Des palourdes mangeuses de bois utilisent leurs excréments pour dominer leur habitat
Quand on pense aux animaux qui creusent dans le bois, les palourdes ne sont probablement pas celles qui vous viennent à l’esprit. Pourtant, selon une nouvelle étude, certaines espèces de palourdes se développent sur des morceaux de bois enfouis au fond de la mer. Le bois, qu’il provienne d’arbres tombés ou de navires, regorge de vie et peut leur fournir un abri et des nutriments pour vivre. Mais ce n’est pas là, la partie la plus intéressante et la moins ragoûtante de l’histoire …
Des chercheurs ont examiné comment un groupe de palourdes xylophages a évolué pour construire des cheminées avec ses propres excréments. Ces palourdes, de la taille d’un petit pois, construisent ces structures fécales afin de s’assurer qu’elles obtiennent davantage de ce bois marin pour elles-mêmes. Elles creusent dans le bois, formant un trou qui devient alors à la fois une source de nourriture et un abri sûr.
Selon Janet Voight, auteure principale de l’étude et conservatrice au musée Field (États-Unis) :
Toute créature marine doit relever deux défis : faire entrer de l’eau pure, pour que ses branchies puissent recevoir de l’oxygène, et se débarrasser de ses déchets. Car personne ne veut vivre dans son caca. Mais voici ces palourdes qui vivent avec les leurs et qui prospèrent.
Alors que certains bois du plancher océanique peuvent abriter un large éventail d’animaux, d’autres morceaux trouvés par les chercheurs étaient tellement rongés et mâchés qu’ils s’effritaient lorsqu’on les manipulait.
Du bois récupéré au fond de l’océan et tellement rongé par les palourdes qu’on peut l’émietter avec la main. (Kate Golembiewski, Field Museum)
Les chercheurs ont voulu comprendre pourquoi cela se produisait. Après avoir examiné les espèces de xylophages présentes dans des échantillons de bois provenant du monde entier, ils ont commencé à remarquer une tendance.
Il y a six branches dans la famille des xylophages, mais une seule espèce était réellement responsable de la dégradation du bois. « Vous supposez que toutes les espèces de palourdes xylophages percent le bois de la même manière », a déclaré Voight, qui a découvert que les palourdes du clade Xylophaga dorsalis étaient responsables de tout le travail de mastication et de défécation. Mais ce n’est pas le cas.

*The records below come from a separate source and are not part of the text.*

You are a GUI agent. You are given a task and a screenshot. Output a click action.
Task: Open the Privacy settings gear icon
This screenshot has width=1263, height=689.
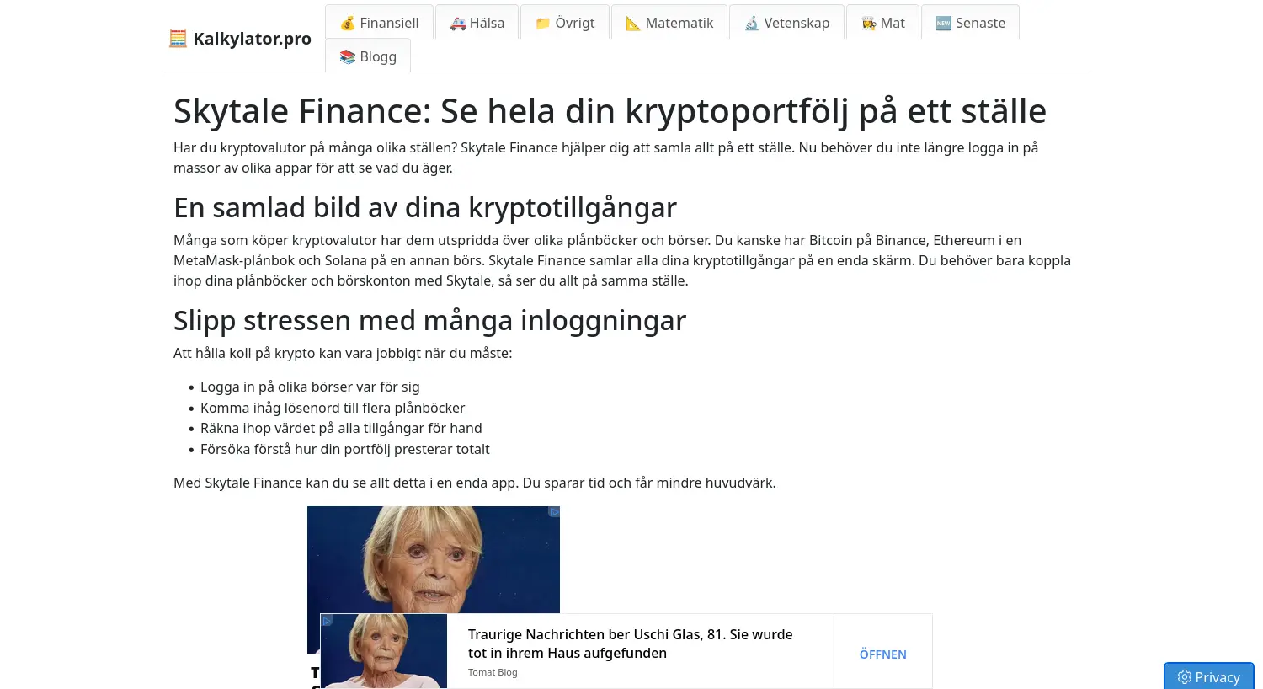(x=1185, y=676)
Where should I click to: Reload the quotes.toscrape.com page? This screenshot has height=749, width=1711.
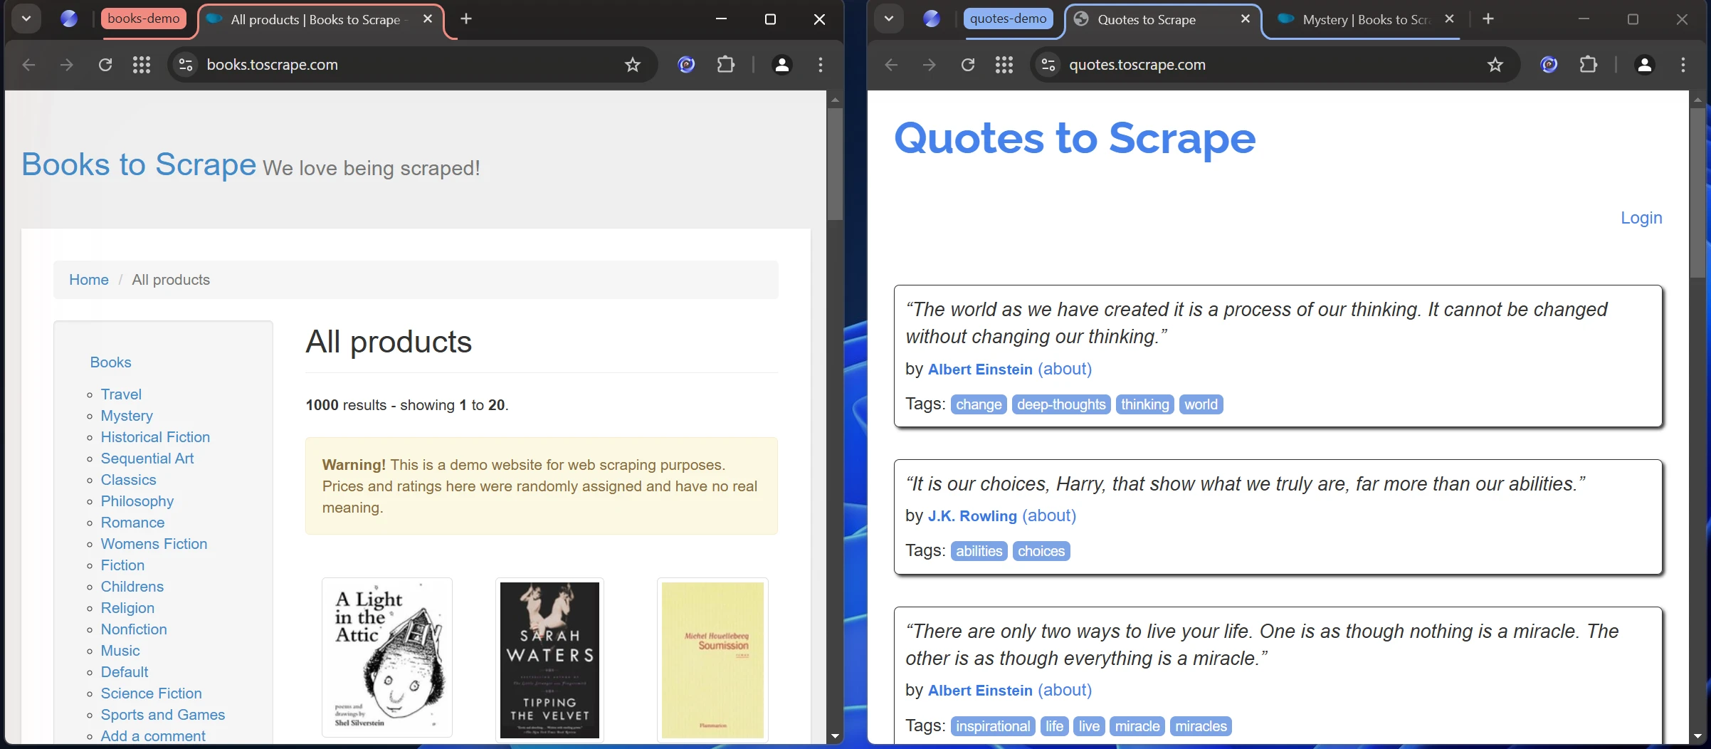click(968, 65)
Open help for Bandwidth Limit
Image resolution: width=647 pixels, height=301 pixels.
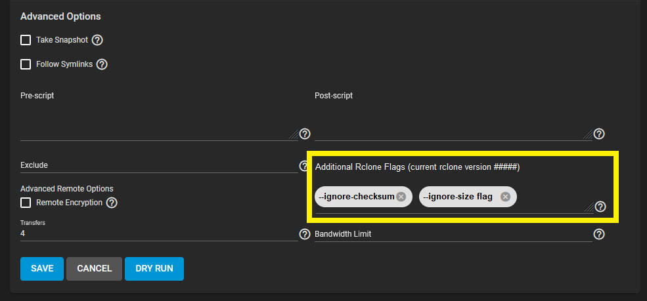[599, 234]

Des précédentes études suggéraient que le bois mâché, qui partait en lambeaux, était dû à une eau plus chaude ou à la présence de davantage de larves à proximité. Cette nouvelle étude suggère que les palourdes sont les véritables coupables. Lorsqu’elles creusent et s’enfoncent dans le bois, elles remplissent l’espace qui les entoure de leurs propres excréments. Et elles ne le font pas exprès, c’est juste anatomique, selon Voight.
A partir de l’étude : deux dépôts de sapin de Douglas récupérés après 24 mois (a) à 2701 m de profondeur, percé par la palourde Xylonora corona. (b) à 2211 m de profondeur, percé par la palourde Xylophaga oregona membre du clade X. dorsalis. (Janet R. Voight, Philipp R. Heck & Kevin T. Du Clos/ Marine Biodiversity)
Au fur et à mesure que la coquille s’enfonce, les siphons (parties tubulaires du corps qui prennent l’eau pour obtenir de l’oxygène et éjecter les déchets), dépassent derrière elle. Alors que la plupart des palourdes xylophages ont de longs siphons qui dépassent dans l’eau, ces palourdes ont un siphon plus court qui est utilisé pour expulser l’eau désoxygénée et les excréments restent en fait à l’intérieur du trou de forage.
Les déchets à l’intérieur de la palourde forment une sorte de cheminée fécale qui s’enroule autour du siphon. Ce n’est probablement pas la façon la plus hygiénique de vivre, mais cela ne semble pas épargner aux palourdes de nombreux problèmes qu’elles pourraient rencontrer autrement. En fait, la cheminée de caca pourrait servir de signal pour que les larves de palourdes s’installent dans le bois, ont supposé les chercheurs.
Pour Voight, En plus de résoudre le mystère du bois mâché, l’étude montre l’importance de considérer l’écologie en comprenant comment les différentes espèces sont connectées les unes aux autres, et pourquoi seule cette espèce se comporte ainsi. Lorsque vous êtes confronté à quelque chose qui semble énigmatique, vous devez parfois prendre du recul et regarder la situation dans son ensemble, conclut-elle.
L’étude publiée dans le journal Marine Biodiversity : Competition in the deep sea: phylogeny determines destructive impact of wood-boring xylophagaids (Mollusca: Bivalvia).